## Task goal
Copy out exactly the lines from the one containing "Enable the 面部修复 checkbox" through the end of the records, and no pictures.

## Material shown
────────────────────────────────────────

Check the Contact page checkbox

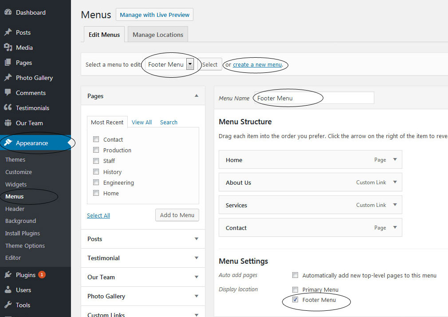tap(96, 139)
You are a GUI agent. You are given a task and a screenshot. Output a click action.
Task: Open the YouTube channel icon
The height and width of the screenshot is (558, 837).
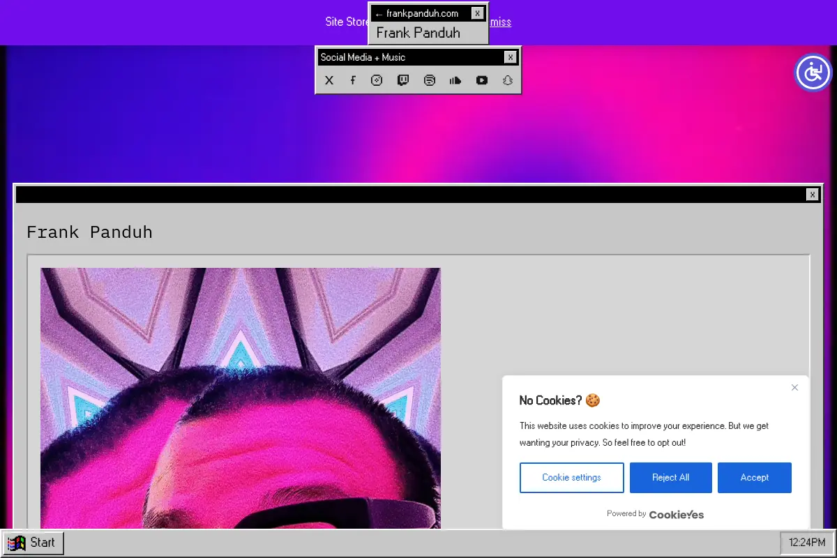click(482, 80)
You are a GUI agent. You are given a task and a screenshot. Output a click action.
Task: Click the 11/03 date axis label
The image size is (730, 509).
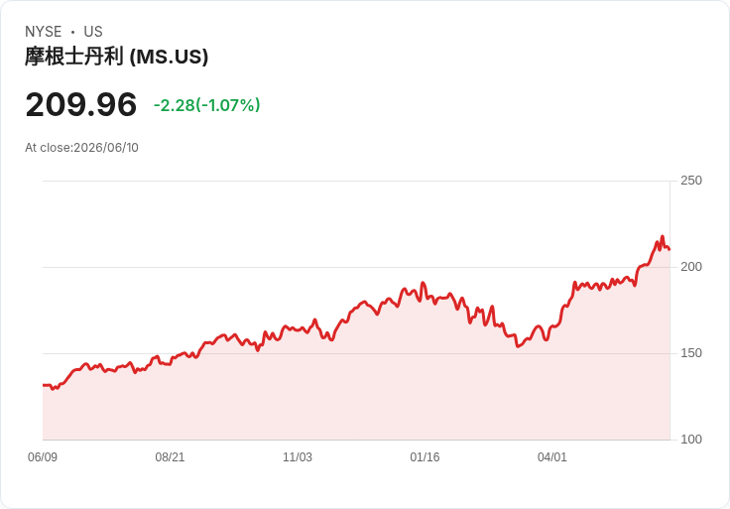298,457
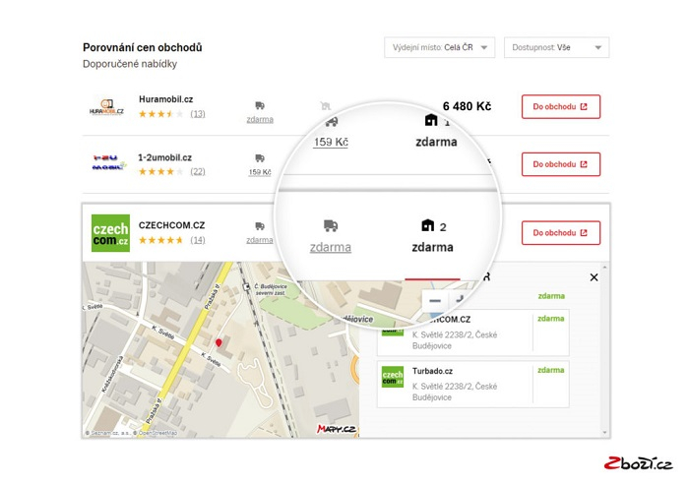Viewport: 689px width, 485px height.
Task: Click the delivery truck icon for 1-2umobil.cz
Action: click(260, 158)
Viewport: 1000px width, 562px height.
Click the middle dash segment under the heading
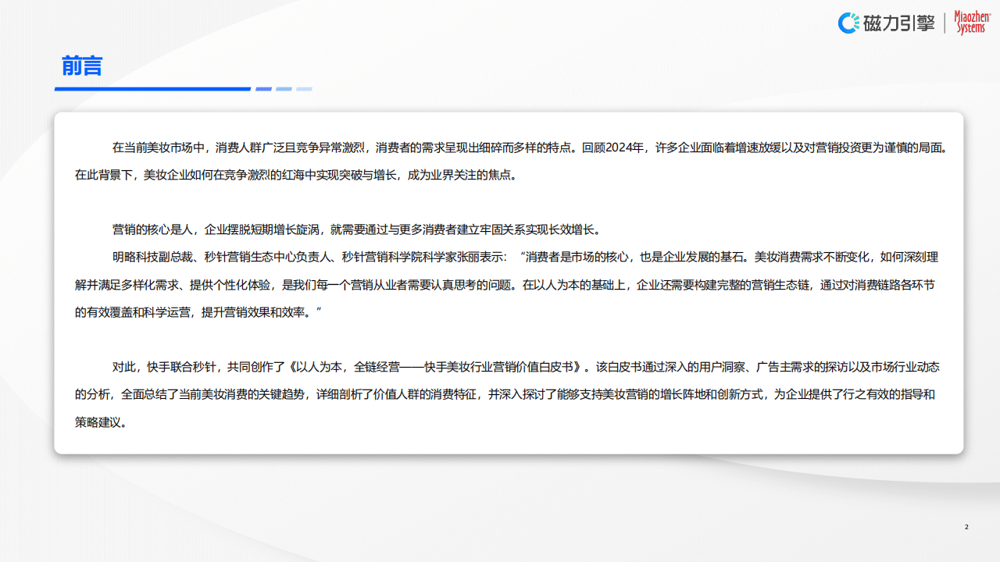coord(284,89)
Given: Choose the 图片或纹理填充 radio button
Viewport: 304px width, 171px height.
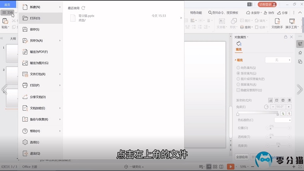Looking at the screenshot, I should pos(238,79).
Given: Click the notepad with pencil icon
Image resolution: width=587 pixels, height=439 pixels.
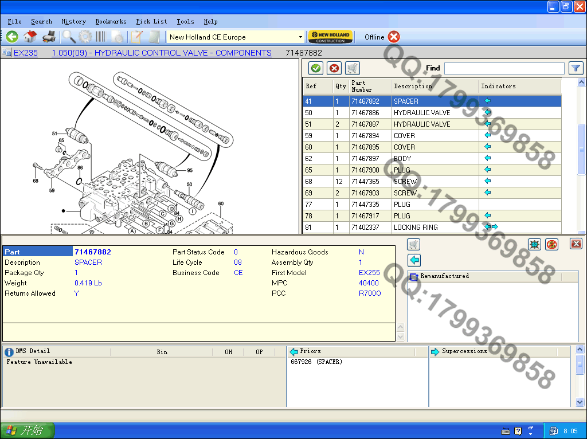Looking at the screenshot, I should (136, 37).
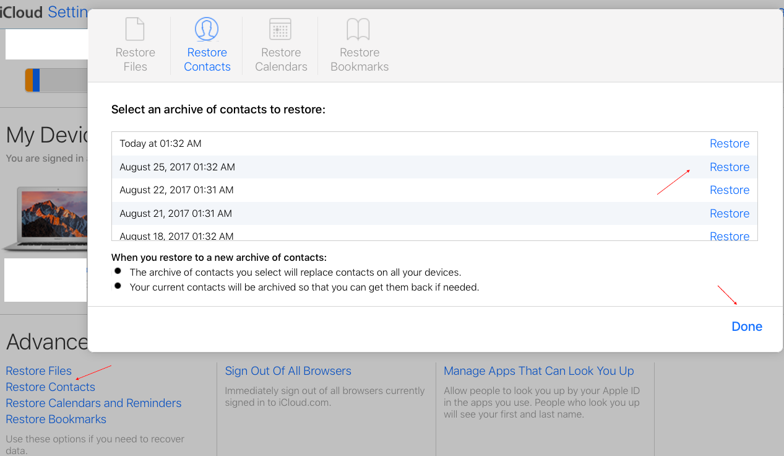Restore the August 18, 2017 archive
The image size is (784, 456).
coord(729,235)
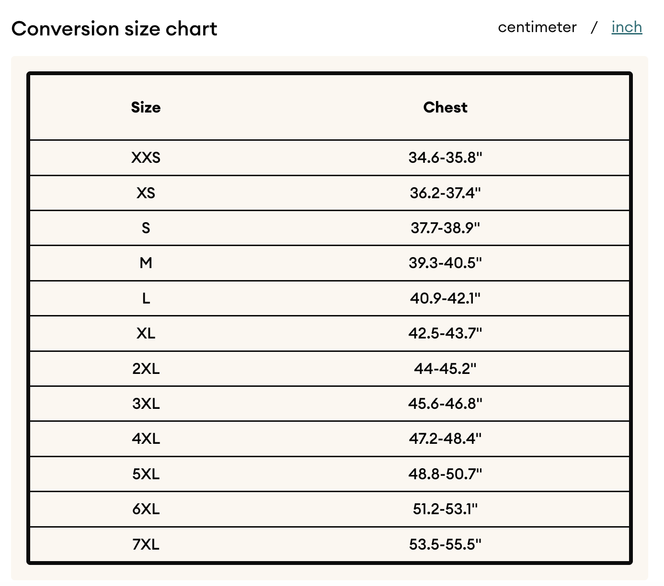Select the 44-45.2" chest value
The height and width of the screenshot is (586, 664).
tap(445, 369)
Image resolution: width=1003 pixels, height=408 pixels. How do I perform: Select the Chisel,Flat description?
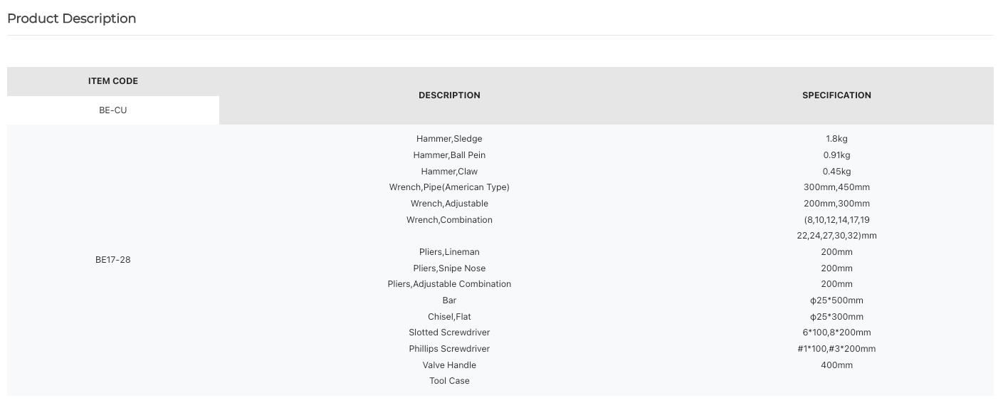(x=449, y=317)
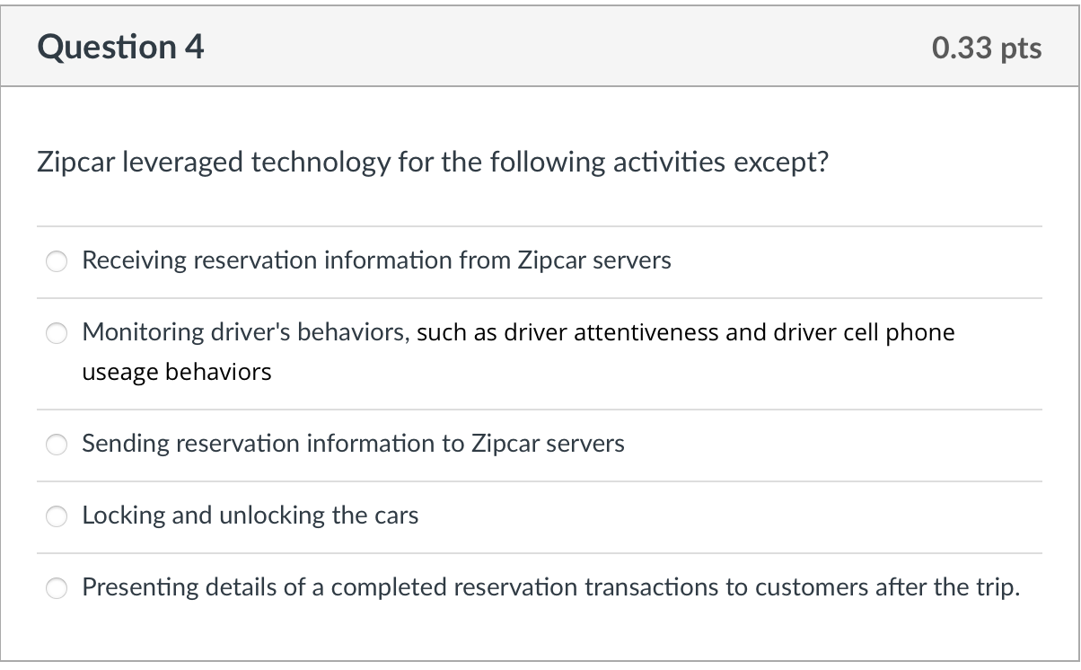Click the 'Question 4' heading
The image size is (1081, 670).
click(121, 47)
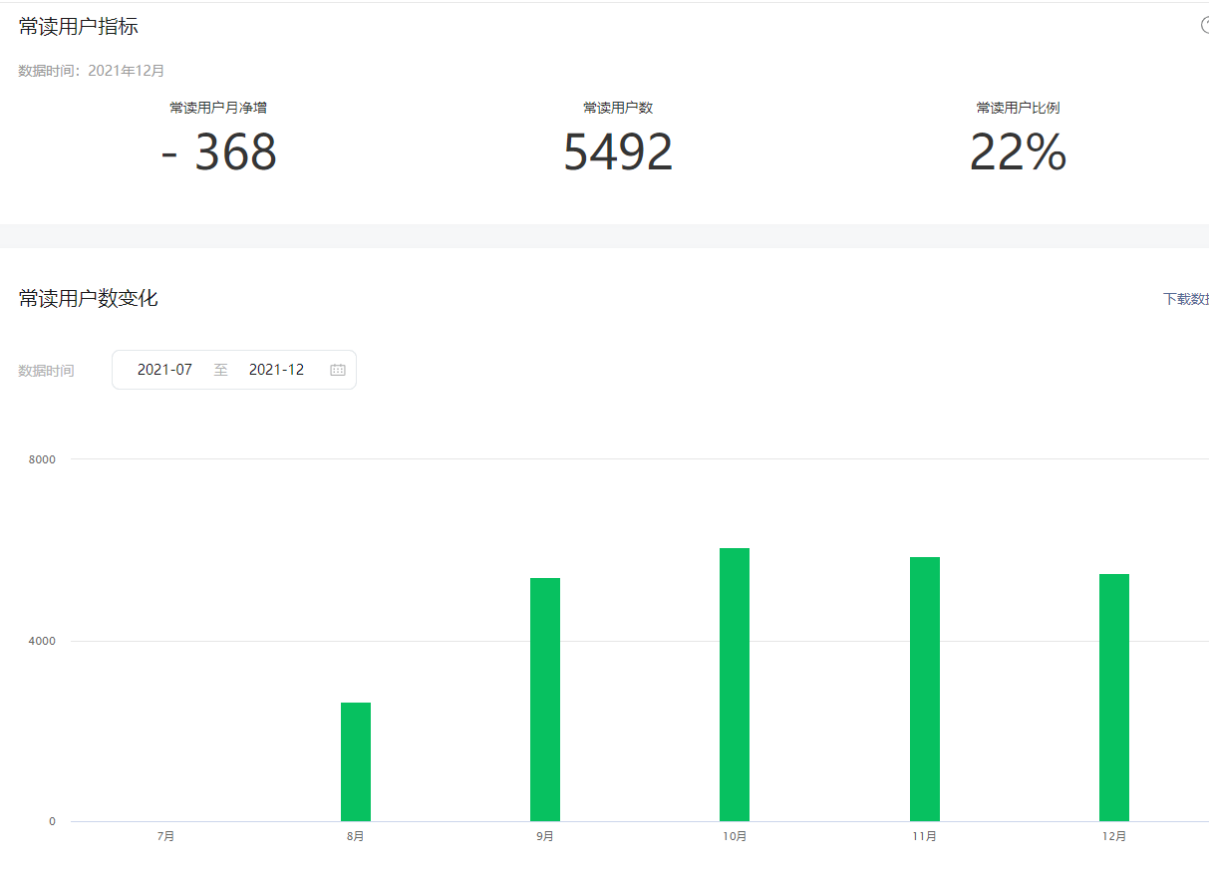Click the green bar for 8月
Viewport: 1209px width, 874px height.
tap(356, 761)
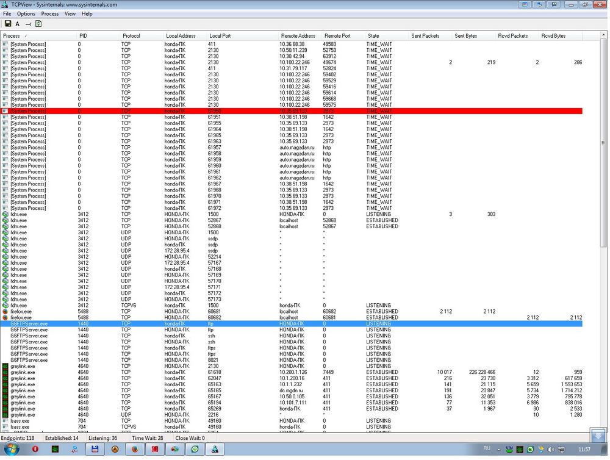The width and height of the screenshot is (610, 460).
Task: Toggle show unconnected endpoints toolbar icon
Action: point(28,24)
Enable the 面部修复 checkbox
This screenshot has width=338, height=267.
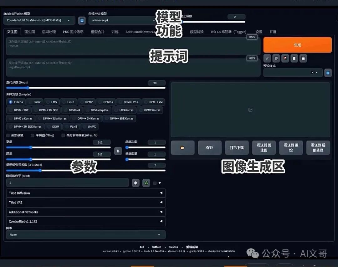click(x=8, y=135)
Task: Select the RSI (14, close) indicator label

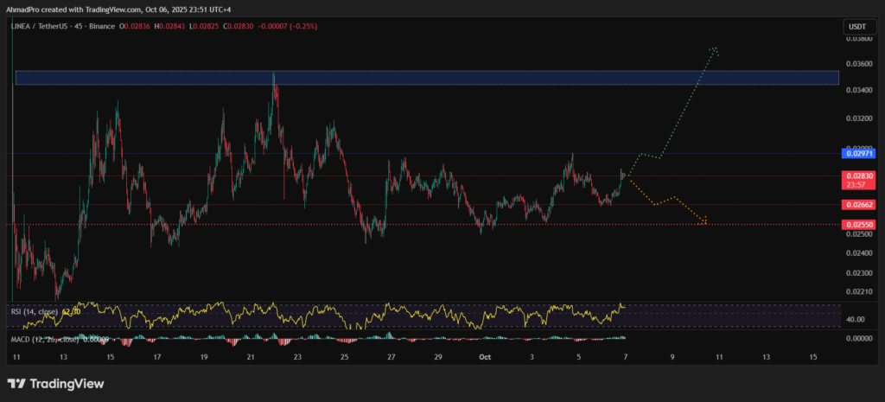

────────────────────────────────────────

## Output below
Enable the 面部修复 checkbox
This screenshot has width=338, height=267.
click(x=8, y=135)
Task: Select the RSI (14, close) indicator label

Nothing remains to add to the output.